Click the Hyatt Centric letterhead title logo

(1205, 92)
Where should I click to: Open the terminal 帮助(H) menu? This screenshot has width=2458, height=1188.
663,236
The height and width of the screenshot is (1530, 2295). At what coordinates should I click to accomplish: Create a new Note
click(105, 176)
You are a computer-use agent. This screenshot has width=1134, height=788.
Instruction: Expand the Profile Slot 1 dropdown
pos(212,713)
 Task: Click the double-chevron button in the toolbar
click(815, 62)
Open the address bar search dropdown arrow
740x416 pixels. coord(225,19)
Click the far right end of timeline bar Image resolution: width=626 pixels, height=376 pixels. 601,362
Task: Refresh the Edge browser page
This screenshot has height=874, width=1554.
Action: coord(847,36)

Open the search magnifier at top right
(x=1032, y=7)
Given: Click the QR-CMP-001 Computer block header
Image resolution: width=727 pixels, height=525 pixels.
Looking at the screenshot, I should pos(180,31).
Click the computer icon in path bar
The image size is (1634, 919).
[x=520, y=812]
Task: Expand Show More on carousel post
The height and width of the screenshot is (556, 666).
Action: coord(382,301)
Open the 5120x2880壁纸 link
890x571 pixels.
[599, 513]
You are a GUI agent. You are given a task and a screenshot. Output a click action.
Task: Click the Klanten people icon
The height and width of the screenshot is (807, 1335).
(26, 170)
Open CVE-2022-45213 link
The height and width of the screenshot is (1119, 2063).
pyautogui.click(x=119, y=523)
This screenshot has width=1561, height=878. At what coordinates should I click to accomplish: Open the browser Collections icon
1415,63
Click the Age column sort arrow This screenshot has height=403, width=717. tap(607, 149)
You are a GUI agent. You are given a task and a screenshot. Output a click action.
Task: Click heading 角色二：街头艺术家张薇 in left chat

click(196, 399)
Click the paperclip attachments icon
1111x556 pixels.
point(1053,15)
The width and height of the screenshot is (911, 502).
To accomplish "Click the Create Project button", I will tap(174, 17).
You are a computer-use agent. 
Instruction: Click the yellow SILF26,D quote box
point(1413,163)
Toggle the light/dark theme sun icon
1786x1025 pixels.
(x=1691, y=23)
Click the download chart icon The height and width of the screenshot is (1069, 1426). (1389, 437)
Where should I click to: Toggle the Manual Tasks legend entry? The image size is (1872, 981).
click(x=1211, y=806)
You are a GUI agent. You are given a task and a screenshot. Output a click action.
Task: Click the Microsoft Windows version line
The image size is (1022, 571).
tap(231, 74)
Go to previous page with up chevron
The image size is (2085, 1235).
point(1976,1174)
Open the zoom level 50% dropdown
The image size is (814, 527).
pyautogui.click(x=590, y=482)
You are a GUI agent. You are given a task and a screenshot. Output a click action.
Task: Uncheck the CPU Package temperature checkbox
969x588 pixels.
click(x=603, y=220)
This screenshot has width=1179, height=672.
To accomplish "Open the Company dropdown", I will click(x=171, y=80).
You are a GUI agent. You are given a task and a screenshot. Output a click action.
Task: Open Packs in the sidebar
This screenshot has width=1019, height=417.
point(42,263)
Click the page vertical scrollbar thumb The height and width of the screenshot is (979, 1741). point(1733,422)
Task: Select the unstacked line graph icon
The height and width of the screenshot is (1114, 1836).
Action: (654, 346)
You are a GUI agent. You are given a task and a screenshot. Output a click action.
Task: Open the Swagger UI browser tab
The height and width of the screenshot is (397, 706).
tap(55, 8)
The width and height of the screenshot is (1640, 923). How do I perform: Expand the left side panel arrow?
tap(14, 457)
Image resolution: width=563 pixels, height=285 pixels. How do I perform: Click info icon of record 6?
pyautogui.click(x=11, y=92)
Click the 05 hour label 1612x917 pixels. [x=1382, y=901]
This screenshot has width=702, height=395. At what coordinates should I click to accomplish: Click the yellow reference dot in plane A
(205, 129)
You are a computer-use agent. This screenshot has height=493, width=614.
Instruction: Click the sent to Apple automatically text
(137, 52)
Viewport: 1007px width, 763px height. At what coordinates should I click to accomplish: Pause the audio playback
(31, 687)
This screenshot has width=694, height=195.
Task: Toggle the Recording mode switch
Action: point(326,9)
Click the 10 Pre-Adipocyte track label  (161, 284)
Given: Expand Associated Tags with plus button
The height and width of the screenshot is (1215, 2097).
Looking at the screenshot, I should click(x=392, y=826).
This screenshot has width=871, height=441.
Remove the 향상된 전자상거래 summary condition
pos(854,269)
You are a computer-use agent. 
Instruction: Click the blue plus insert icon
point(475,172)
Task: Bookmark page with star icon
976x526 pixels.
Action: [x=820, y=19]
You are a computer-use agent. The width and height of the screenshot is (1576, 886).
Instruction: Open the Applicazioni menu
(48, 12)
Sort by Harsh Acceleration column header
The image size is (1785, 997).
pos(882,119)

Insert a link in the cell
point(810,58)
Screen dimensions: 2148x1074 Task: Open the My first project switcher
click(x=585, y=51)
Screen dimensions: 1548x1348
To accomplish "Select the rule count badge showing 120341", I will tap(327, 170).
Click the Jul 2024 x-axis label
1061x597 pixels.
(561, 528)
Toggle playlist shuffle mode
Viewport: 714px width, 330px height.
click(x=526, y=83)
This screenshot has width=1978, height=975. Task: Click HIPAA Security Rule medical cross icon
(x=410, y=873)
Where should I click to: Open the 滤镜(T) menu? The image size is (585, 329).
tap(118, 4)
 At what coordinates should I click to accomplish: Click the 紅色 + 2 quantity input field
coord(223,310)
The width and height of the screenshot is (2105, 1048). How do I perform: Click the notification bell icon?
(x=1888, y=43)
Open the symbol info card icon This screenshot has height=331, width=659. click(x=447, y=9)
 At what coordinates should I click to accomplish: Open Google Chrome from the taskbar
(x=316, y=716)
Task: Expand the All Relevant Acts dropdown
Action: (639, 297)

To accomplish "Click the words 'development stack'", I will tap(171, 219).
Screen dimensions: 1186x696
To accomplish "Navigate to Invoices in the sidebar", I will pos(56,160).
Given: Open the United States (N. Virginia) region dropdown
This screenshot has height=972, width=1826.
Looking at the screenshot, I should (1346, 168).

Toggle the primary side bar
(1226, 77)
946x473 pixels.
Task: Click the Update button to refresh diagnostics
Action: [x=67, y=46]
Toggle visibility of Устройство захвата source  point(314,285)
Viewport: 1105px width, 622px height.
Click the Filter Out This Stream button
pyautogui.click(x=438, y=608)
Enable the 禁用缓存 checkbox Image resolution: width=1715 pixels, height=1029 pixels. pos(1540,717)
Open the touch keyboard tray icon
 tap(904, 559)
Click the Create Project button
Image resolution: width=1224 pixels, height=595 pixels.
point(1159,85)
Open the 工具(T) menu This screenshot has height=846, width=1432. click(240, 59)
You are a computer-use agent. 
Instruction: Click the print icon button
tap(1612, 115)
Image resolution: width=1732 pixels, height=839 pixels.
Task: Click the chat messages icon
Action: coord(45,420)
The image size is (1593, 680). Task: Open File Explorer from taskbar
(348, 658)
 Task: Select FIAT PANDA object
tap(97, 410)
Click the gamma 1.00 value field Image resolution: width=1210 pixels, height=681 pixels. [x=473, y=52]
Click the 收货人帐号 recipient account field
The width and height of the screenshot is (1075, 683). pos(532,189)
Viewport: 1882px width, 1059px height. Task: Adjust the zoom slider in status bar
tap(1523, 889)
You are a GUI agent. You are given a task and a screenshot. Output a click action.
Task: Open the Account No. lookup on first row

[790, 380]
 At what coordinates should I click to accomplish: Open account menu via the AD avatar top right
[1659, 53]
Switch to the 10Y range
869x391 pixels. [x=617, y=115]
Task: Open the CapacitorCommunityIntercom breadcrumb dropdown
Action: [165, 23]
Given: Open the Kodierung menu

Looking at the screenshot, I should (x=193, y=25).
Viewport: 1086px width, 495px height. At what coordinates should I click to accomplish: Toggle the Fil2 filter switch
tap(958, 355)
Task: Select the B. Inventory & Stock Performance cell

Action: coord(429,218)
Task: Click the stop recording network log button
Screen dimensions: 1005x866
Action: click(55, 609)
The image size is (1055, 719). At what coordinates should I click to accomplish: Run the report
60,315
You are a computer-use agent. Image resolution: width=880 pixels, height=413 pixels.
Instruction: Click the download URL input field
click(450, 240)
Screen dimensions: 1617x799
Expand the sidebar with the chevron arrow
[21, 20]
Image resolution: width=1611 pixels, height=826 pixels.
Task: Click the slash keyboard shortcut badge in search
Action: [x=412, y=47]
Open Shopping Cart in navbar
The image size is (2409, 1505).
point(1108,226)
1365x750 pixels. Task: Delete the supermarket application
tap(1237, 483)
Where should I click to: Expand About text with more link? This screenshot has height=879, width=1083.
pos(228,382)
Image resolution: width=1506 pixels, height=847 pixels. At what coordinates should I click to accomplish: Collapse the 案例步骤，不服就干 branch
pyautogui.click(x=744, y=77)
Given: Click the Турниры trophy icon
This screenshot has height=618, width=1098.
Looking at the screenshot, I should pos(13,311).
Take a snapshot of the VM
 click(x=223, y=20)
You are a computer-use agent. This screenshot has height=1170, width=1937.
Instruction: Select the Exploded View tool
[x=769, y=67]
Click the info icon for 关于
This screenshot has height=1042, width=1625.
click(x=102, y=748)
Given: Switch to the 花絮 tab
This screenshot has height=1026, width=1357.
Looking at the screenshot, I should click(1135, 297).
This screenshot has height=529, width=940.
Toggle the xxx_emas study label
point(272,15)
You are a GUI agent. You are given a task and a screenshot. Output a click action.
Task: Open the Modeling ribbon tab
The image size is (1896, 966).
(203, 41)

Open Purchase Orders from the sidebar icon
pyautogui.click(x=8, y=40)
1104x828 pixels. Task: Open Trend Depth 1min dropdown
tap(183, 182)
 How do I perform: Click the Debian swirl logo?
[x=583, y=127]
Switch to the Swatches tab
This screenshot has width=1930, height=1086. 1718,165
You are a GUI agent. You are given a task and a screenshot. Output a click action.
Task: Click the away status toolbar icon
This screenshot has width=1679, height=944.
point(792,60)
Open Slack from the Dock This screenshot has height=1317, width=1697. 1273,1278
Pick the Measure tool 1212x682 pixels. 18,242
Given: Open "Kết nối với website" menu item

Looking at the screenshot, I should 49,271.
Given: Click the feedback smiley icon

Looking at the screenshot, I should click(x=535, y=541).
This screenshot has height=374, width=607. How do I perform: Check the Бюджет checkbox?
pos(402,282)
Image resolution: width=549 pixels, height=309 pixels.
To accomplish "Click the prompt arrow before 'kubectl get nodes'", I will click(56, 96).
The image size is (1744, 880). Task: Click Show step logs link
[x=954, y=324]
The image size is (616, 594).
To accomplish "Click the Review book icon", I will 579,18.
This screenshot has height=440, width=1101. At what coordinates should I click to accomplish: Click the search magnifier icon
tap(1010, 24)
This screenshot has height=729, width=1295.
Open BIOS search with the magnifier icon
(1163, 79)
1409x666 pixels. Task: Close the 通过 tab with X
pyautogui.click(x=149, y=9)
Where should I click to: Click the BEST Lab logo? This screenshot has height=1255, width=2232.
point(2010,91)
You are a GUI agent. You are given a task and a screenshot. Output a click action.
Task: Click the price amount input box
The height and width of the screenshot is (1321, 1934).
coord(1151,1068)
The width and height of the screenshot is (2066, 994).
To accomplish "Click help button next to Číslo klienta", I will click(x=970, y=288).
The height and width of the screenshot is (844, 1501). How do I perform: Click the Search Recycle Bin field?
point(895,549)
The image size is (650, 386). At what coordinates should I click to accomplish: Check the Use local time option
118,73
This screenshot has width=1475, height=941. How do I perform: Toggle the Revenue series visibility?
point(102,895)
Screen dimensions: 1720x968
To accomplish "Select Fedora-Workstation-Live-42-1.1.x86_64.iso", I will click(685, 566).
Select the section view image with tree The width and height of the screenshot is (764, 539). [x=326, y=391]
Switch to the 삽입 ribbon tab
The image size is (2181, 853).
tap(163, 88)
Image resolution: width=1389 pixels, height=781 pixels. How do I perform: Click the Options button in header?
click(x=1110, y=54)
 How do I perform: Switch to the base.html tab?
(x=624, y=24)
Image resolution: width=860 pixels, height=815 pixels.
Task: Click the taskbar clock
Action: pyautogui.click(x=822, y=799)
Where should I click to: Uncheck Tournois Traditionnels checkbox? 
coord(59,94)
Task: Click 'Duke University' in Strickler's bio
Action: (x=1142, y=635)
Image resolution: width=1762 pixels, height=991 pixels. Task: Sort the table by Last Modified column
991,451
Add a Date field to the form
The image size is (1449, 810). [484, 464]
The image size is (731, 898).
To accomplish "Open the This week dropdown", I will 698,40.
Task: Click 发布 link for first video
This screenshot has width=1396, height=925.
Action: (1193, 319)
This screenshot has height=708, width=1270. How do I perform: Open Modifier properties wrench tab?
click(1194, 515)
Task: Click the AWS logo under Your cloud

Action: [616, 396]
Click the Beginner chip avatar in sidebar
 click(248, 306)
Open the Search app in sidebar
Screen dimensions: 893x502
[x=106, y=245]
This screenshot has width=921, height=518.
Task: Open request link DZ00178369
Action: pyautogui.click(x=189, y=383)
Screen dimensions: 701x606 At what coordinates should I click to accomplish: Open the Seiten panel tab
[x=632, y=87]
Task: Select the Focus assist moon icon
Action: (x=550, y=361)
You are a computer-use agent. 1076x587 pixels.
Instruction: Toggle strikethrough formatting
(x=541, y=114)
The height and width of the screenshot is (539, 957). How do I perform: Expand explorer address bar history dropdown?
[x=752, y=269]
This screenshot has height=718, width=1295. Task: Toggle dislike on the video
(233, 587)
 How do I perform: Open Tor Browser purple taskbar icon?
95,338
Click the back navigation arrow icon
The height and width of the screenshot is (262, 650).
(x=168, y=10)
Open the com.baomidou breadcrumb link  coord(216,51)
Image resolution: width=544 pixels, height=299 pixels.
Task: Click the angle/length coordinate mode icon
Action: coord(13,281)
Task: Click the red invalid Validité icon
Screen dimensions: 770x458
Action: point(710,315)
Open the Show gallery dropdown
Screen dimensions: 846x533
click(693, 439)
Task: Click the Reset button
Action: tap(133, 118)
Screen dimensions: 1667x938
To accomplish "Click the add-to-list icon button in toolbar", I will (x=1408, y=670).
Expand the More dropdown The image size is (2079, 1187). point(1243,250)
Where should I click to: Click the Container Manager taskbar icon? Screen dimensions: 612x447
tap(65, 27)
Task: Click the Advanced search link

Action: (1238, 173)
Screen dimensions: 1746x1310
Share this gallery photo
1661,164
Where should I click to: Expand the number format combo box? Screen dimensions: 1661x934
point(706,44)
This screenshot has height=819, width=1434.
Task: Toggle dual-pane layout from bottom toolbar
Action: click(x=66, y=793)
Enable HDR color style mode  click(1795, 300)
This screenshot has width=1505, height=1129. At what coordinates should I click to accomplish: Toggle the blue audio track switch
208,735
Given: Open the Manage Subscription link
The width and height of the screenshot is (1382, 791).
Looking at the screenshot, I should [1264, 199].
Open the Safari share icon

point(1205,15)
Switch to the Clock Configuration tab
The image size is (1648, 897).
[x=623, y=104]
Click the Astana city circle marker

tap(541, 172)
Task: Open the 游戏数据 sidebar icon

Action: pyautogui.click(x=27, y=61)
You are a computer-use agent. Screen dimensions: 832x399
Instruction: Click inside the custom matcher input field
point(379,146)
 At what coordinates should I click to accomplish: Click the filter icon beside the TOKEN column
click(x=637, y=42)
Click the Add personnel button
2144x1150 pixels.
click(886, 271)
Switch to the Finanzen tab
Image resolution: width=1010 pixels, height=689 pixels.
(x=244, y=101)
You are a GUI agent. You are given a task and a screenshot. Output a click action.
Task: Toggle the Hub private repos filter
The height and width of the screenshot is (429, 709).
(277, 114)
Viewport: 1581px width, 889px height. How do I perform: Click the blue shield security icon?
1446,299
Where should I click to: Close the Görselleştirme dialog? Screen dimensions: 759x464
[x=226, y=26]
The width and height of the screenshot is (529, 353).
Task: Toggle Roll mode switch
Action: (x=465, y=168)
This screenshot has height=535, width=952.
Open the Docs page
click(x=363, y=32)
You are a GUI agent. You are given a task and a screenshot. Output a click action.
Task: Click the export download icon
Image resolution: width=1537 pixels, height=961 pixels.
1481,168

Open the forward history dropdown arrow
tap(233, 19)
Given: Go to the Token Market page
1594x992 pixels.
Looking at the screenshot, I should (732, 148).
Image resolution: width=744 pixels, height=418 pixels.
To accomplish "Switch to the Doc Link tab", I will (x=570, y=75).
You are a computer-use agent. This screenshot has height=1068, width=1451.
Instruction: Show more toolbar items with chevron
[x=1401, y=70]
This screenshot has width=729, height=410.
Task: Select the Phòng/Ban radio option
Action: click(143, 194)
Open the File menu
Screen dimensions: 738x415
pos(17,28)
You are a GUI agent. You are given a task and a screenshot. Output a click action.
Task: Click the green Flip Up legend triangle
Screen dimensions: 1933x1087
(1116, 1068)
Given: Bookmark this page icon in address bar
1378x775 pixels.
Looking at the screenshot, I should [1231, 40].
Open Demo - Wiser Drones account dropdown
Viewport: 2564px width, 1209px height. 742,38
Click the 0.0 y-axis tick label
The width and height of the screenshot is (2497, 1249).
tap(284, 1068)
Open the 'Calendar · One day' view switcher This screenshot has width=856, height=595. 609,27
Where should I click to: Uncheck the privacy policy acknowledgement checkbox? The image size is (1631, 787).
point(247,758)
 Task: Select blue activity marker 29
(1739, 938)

* REQUIREMENT
Write out, from the lines above, only those from the line with "The height and width of the screenshot is (807, 1335)." to the line with "Click the Age", exactly as given, including the first and the last.

* THE COMPLETED TASK
The height and width of the screenshot is (807, 1335).
(26, 170)
Open CVE-2022-45213 link
The height and width of the screenshot is (1119, 2063).
pyautogui.click(x=119, y=523)
This screenshot has width=1561, height=878. At what coordinates should I click to accomplish: Open the browser Collections icon
1415,63
Click the Age column sort arrow This screenshot has height=403, width=717. tap(607, 149)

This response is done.